**Data extract**.

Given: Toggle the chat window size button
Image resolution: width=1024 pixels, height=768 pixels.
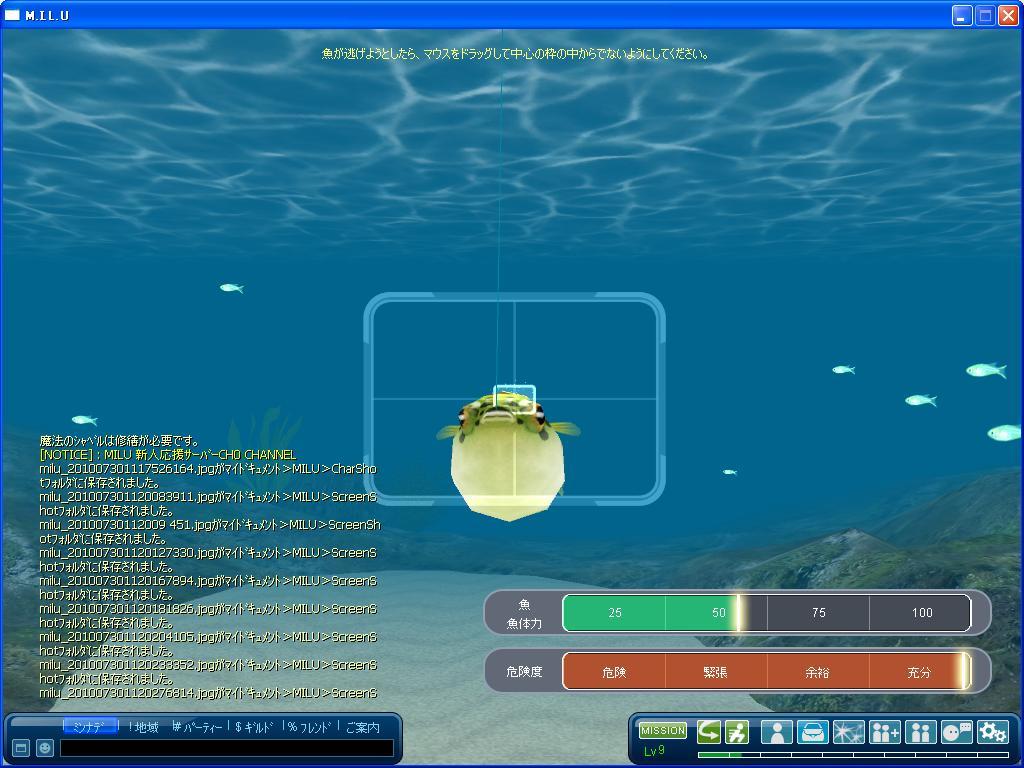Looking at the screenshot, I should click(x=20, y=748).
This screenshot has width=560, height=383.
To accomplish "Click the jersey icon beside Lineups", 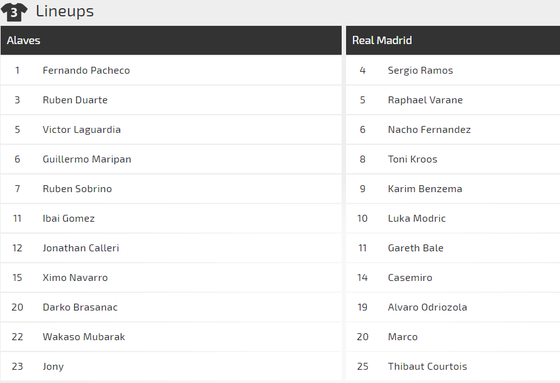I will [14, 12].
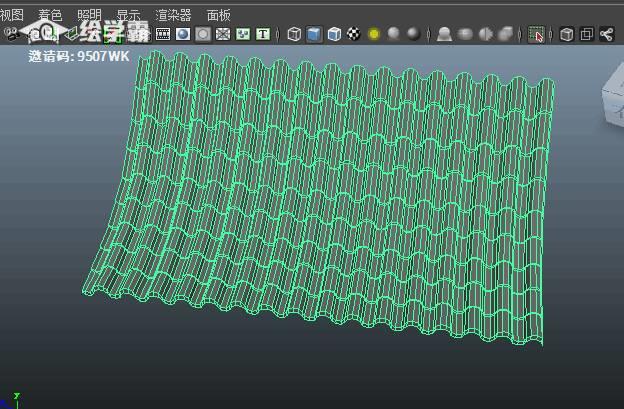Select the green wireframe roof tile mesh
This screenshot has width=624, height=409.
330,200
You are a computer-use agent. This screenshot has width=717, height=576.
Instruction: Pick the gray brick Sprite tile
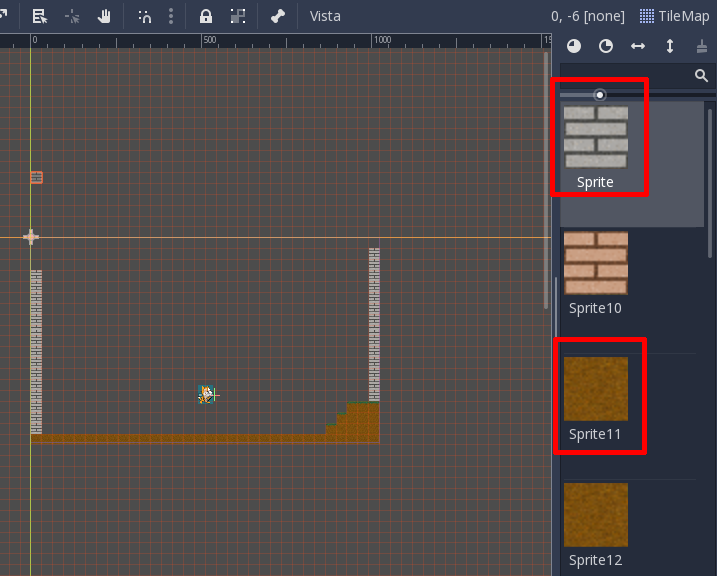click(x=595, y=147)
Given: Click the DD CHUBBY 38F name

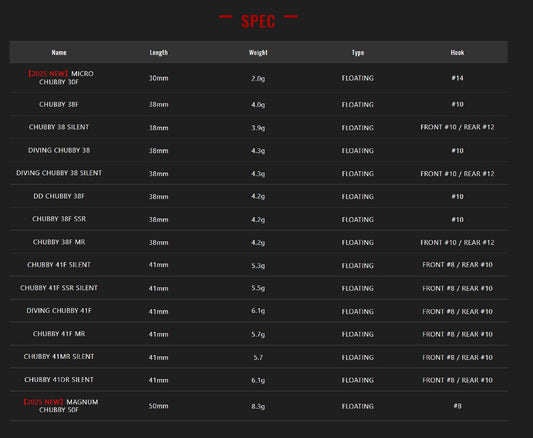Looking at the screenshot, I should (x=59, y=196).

**Exercise**. Nothing but the lines from the top of the data above through the line containing "This screenshot has width=560, height=383." should be output, exactly as written and without the pictures.

**Reply to the task**.
Given: Toggle the chat window size button
Image resolution: width=1024 pixels, height=768 pixels.
Looking at the screenshot, I should click(x=20, y=748).
This screenshot has width=560, height=383.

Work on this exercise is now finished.